*What is expected*
Gather every line in the items below that contains the word "replies", and copy each such line in full.

Items from a dataset:
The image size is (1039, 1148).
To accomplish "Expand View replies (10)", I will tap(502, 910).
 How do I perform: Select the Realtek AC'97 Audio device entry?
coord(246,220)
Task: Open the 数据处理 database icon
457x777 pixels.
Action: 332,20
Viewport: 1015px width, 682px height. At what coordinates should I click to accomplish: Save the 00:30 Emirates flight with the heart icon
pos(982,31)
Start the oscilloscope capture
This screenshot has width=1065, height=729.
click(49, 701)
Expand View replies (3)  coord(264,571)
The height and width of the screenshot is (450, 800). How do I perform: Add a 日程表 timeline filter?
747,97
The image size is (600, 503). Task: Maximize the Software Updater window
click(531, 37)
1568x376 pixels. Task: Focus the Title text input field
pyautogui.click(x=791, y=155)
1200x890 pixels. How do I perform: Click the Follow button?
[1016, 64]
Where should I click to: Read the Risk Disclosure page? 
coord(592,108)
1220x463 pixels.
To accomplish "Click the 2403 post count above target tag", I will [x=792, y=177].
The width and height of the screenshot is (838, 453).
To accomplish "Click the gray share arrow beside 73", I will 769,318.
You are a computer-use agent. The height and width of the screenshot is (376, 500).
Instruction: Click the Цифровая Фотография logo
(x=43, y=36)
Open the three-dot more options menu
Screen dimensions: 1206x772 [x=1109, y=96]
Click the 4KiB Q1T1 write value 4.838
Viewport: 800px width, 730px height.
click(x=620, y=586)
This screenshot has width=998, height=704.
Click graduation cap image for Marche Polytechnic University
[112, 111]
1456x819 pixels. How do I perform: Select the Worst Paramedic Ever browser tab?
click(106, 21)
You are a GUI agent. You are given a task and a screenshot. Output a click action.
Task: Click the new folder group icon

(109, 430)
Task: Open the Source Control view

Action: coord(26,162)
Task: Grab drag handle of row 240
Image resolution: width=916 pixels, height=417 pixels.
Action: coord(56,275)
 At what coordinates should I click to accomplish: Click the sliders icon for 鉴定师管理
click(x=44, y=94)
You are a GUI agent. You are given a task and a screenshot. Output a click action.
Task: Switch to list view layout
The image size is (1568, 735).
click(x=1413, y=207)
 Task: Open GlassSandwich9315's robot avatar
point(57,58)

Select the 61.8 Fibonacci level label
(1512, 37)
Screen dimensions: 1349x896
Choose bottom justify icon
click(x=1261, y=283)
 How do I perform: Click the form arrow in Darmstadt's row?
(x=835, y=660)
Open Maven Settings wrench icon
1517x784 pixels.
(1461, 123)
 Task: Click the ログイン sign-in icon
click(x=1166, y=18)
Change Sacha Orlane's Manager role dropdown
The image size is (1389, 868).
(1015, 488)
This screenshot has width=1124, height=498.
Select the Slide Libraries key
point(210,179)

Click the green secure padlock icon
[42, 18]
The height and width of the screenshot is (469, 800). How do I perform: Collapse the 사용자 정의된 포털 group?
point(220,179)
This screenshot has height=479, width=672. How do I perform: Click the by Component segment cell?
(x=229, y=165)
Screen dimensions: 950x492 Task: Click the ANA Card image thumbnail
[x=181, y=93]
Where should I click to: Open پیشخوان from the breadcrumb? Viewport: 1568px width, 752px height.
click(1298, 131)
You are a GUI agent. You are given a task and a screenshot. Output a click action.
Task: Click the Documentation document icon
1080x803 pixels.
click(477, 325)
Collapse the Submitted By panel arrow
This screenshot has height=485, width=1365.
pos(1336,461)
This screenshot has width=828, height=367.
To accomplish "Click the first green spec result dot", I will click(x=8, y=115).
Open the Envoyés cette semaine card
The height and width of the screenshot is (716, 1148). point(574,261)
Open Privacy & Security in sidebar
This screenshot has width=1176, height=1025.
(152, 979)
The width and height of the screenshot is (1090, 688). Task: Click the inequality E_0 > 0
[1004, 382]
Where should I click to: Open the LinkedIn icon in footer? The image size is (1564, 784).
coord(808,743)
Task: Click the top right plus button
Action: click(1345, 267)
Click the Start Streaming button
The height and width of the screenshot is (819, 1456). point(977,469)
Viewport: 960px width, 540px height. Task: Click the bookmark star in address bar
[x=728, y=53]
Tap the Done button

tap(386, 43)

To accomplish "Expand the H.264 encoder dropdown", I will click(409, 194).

*Task answer*
To accomplish "Expand View replies (10)", I will tap(502, 910).
Expand View replies (3)  coord(264,571)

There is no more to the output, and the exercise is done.